TASK TO CARRY OUT: Beginning with the line that holds "1280x800 pixels.", copy each line to the end of the records exactly, except the pictures.

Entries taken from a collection
=======

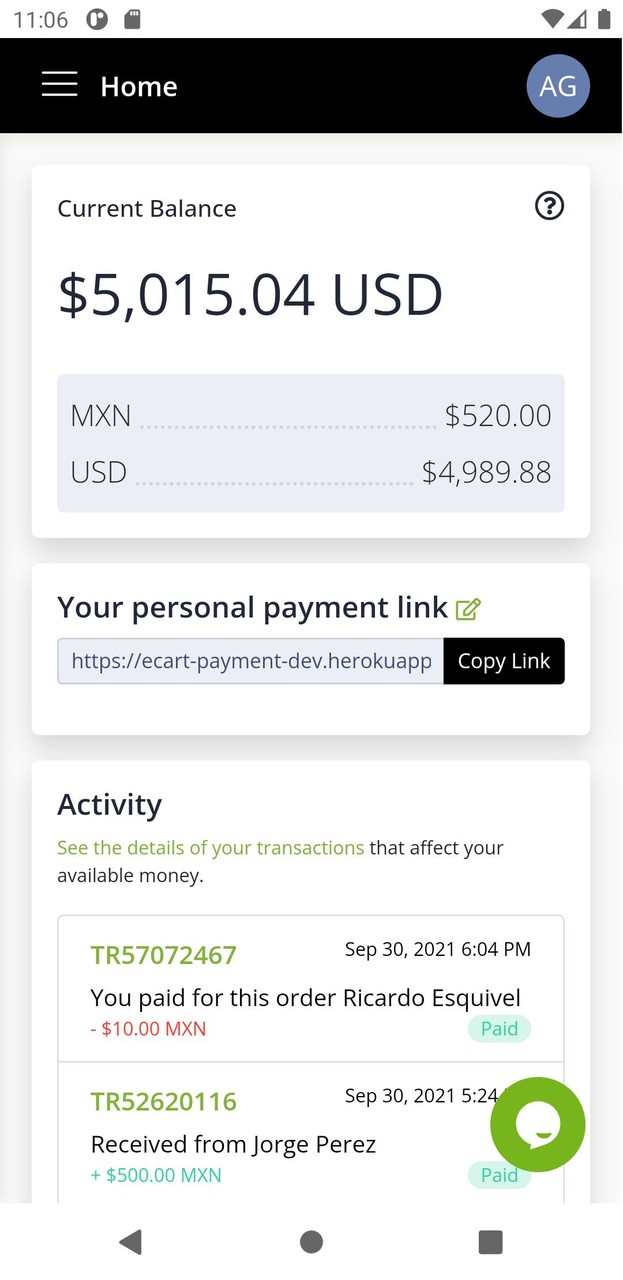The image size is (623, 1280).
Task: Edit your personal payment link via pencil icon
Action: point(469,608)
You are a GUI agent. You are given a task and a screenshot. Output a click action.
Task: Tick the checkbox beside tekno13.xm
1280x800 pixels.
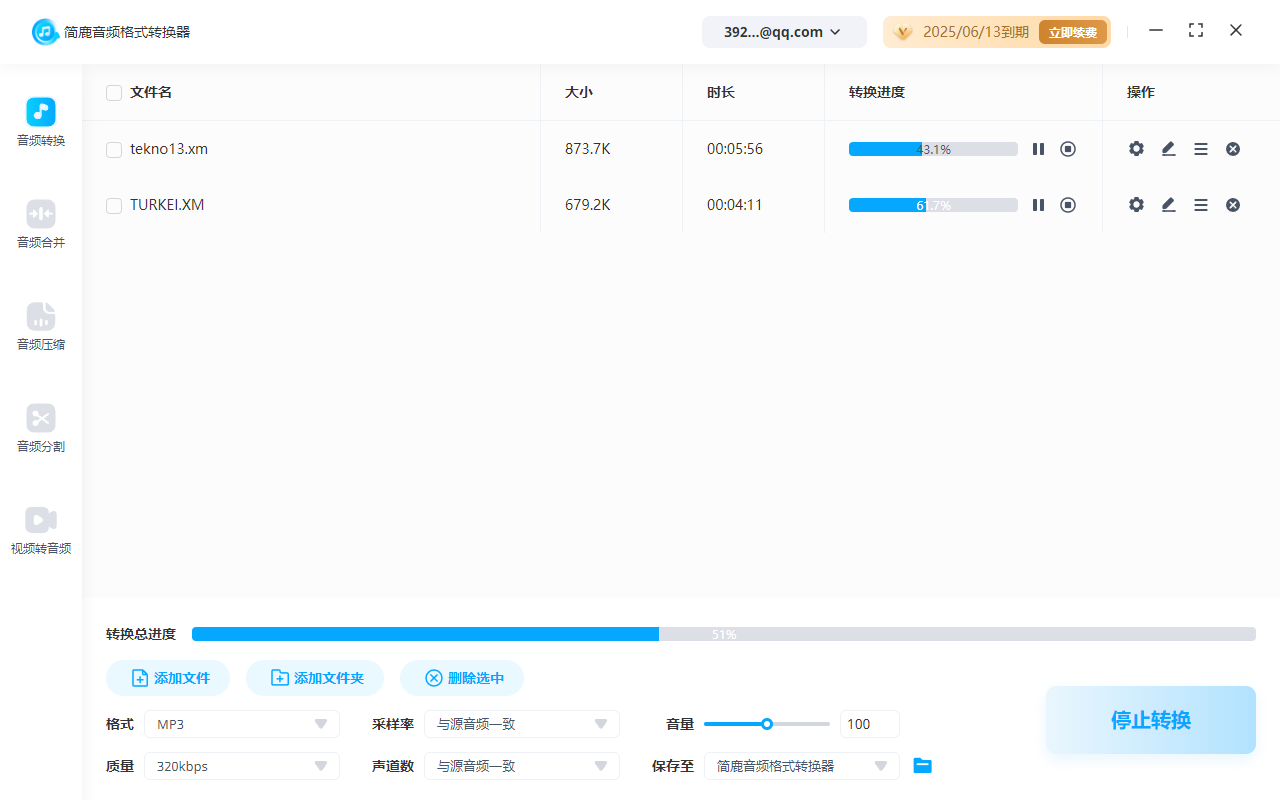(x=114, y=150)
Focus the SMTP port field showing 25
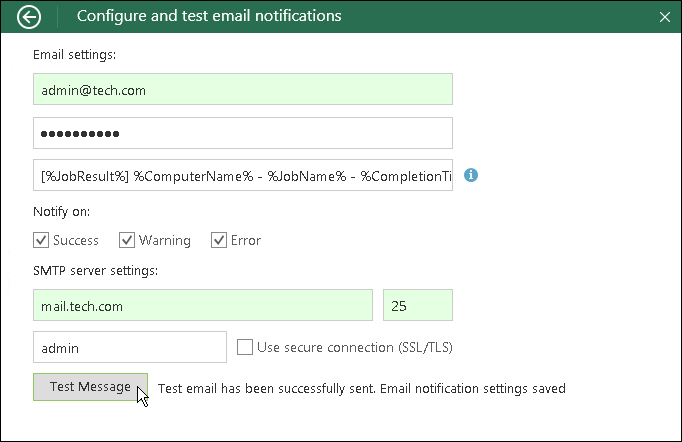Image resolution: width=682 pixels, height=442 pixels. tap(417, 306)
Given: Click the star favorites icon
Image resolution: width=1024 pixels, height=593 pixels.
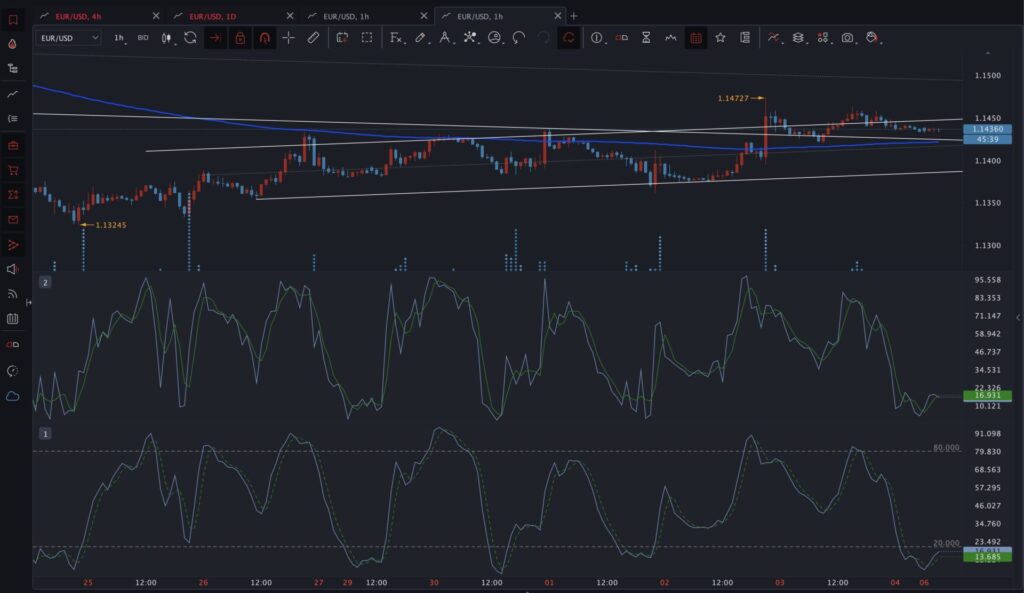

=======

TASK RESULT:
1280x800 pixels.
(x=114, y=150)
Focus the SMTP port field showing 25
Image resolution: width=682 pixels, height=442 pixels. tap(417, 306)
Given: Click the star favorites icon
Image resolution: width=1024 pixels, height=593 pixels.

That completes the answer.